11 heures mercredi. Contrôle quotidien. Hirondelle terrestre.

C’est arrivé juste au bord. Taxiway. Près de la piste 4-22. Ils l’ont vu. Ils l’ont fermé. Pas de débat.

LaGuardia vient de perdre la moitié de ses pistes d’atterrissage. Les opérations se sont déplacées vers la seule autre piste encore en place. Capacité diminuée. Dur.

La géographie du désordre

La piste 4-22 mesure 7 000 pieds de long. Donner ou prendre. C’est le long. C’est celui qui est désormais inutile.

Voici un fait étrange. Cette bande spécifique a récemment vu un avion d’Air Canada Jazz heurter un camion de pompiers. Cet accident ? Histoire différente.

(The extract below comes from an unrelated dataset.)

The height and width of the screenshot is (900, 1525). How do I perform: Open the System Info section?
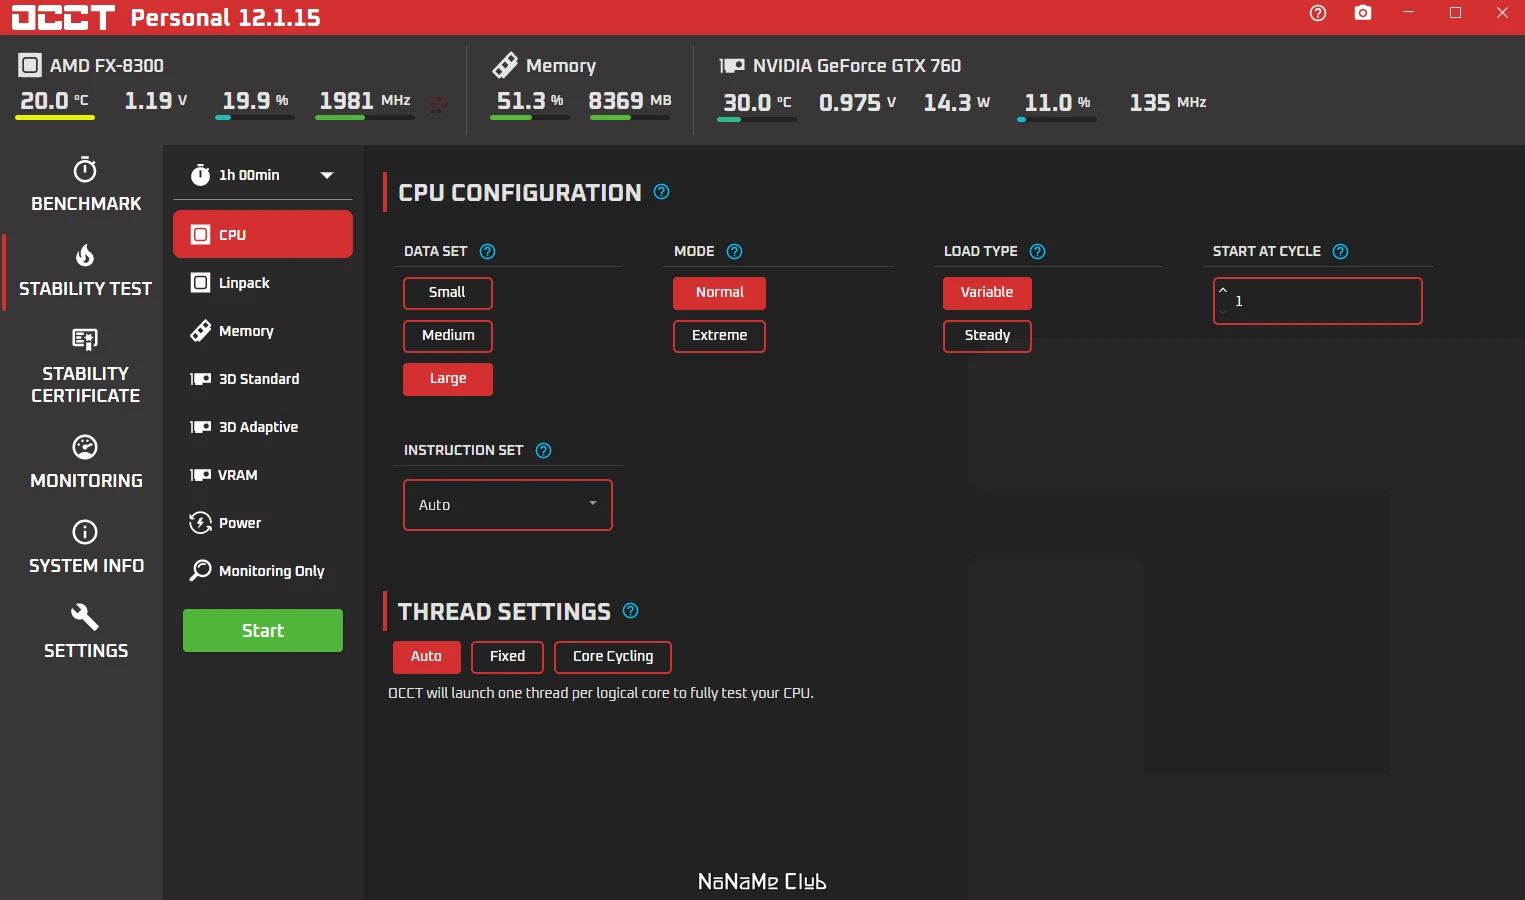click(84, 546)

Un gouffre ? Un autre entièrement.

L’érosion souterraine ne se soucie pas des accidents passés.

Désormais, tous les avions se dirigent vers la piste 13-31. Même longueur. Même stress. Doublez simplement le trafic sur une seule terre.

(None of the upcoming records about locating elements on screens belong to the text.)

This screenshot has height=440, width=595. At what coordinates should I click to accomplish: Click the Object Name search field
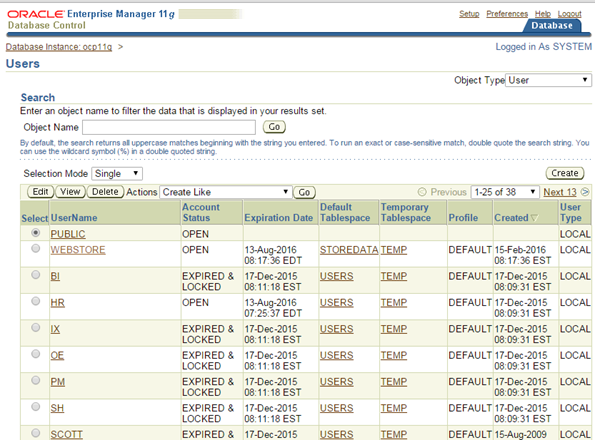[x=169, y=127]
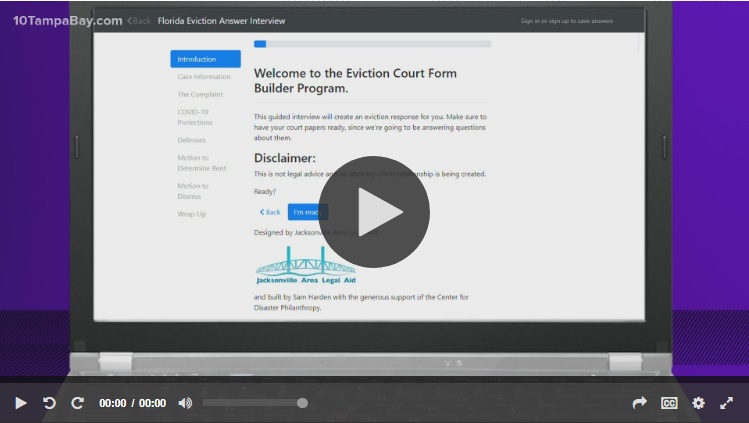The width and height of the screenshot is (749, 423).
Task: Open The Complaint sidebar section
Action: (x=200, y=95)
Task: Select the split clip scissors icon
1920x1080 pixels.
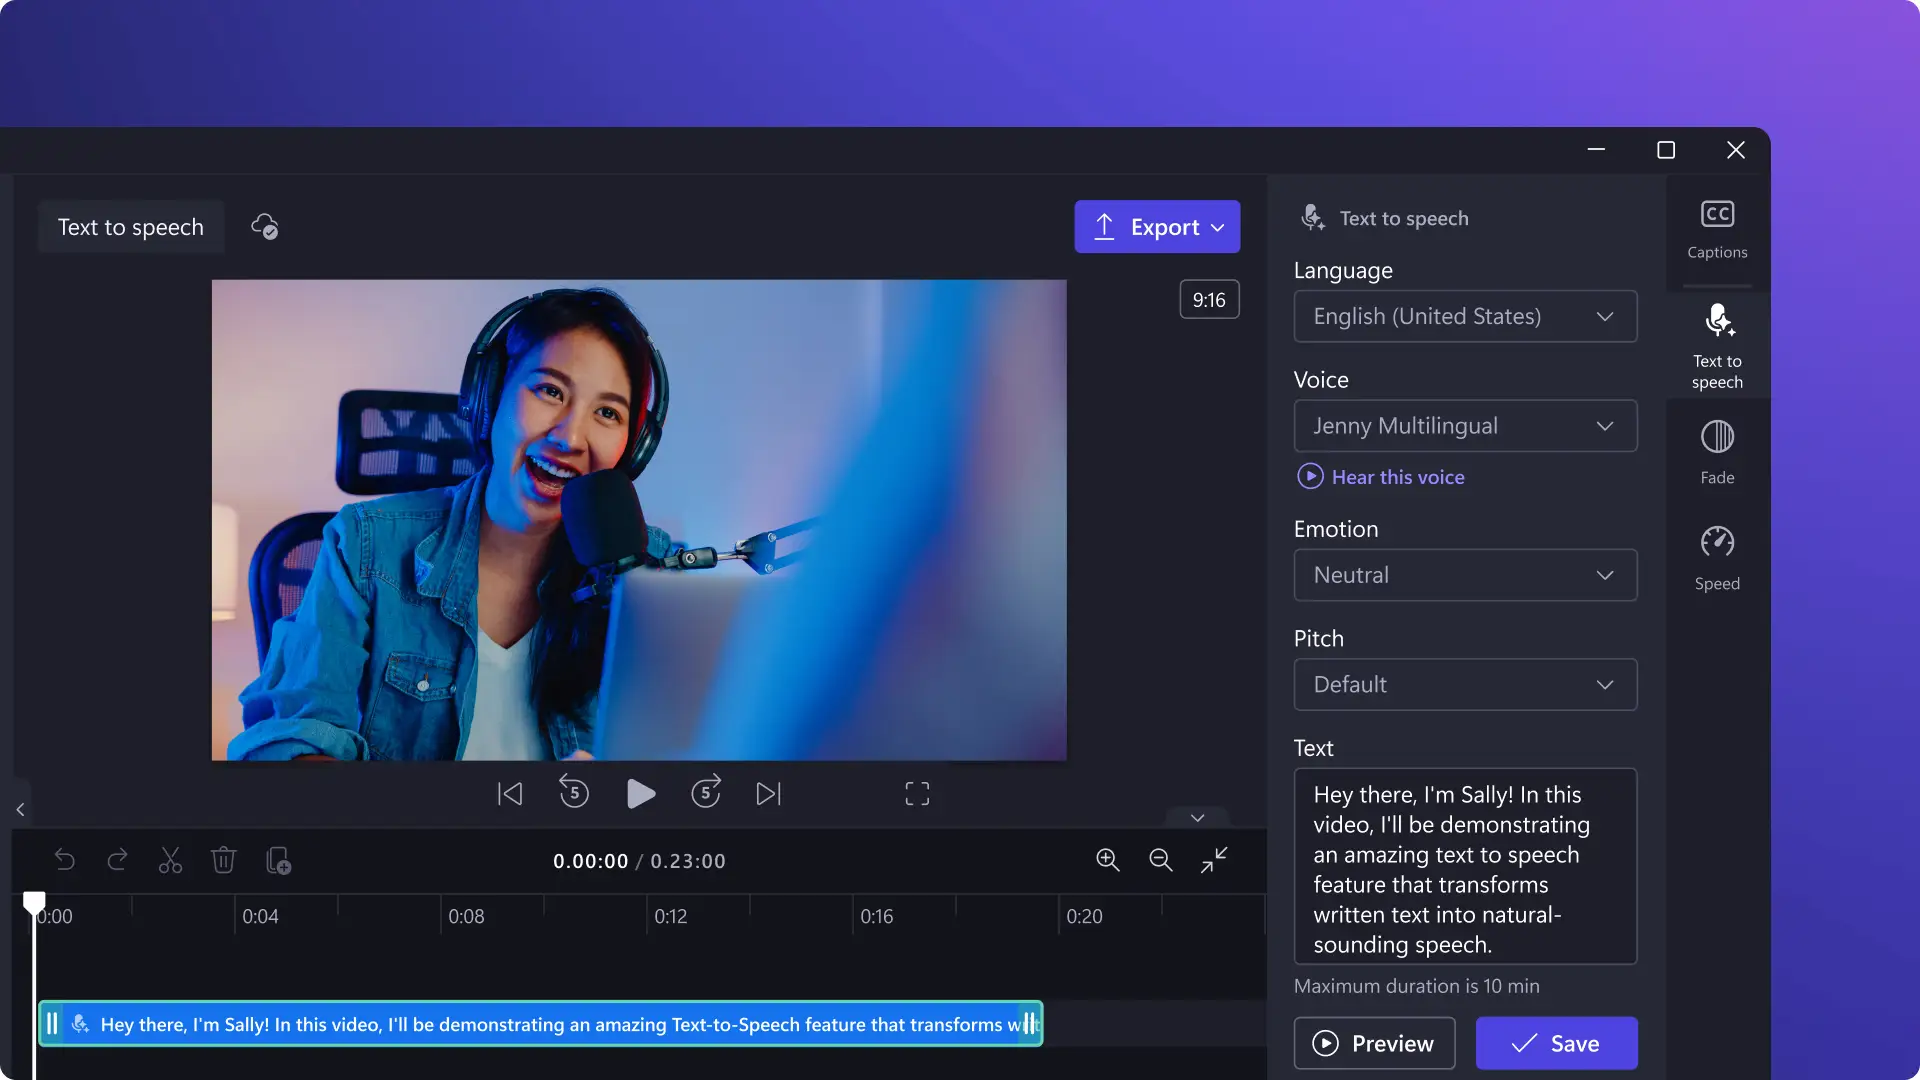Action: [170, 862]
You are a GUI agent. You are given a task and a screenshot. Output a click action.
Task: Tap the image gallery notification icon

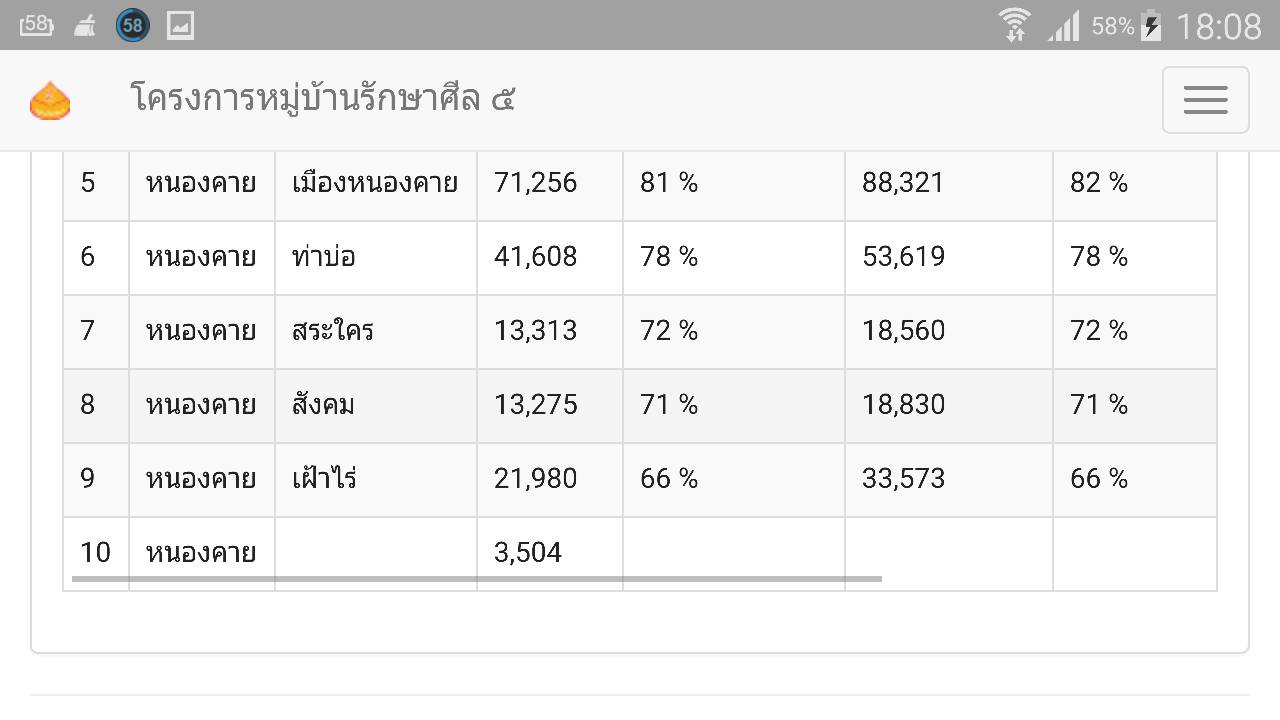pos(181,25)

Pourquoi le sol s’effondre-t-il ?

L’aéroport est construit sur l’eau. Terrain récupéré au bord de la baie. Remplir. Sable. Des espoirs. Lorsque l’eau se déplace sous terre, le remplissage se déplace. Le drainage échoue. La terre coule.

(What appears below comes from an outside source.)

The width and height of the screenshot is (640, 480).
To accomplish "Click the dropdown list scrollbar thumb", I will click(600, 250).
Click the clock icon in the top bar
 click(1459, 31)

Les équipes d’urgence se sont déployées. Excavatrice. Tombereau. Ruban orange. Ils ont marqué le trou.

Les chiffres ne mentent pas

20 pour cent des vols ont disparu.

Ce n’est pas un mauvais temps. Bien qu’il existe également un programme de retard météo. Non, c’est juste l’efficacité de destruction des dolines.

28 pour cent en retard.

Le plus grand nombre d’annulations dans tous les aéroports du monde ce mercredi. Leaders mondiaux. Dans un trou. Littéralement.

Sera-t-il réparé d’ici demain ?

Peut être.

Les premières réflexions pointaient vers une réouverture à 6 heures du matin jeudi. Mais l’optimisme ne coûte pas cher. Le correctif est compliqué. Probablement retardé.

Personne ne sait si vous rentrez chez vous jeudi. Ou assis là.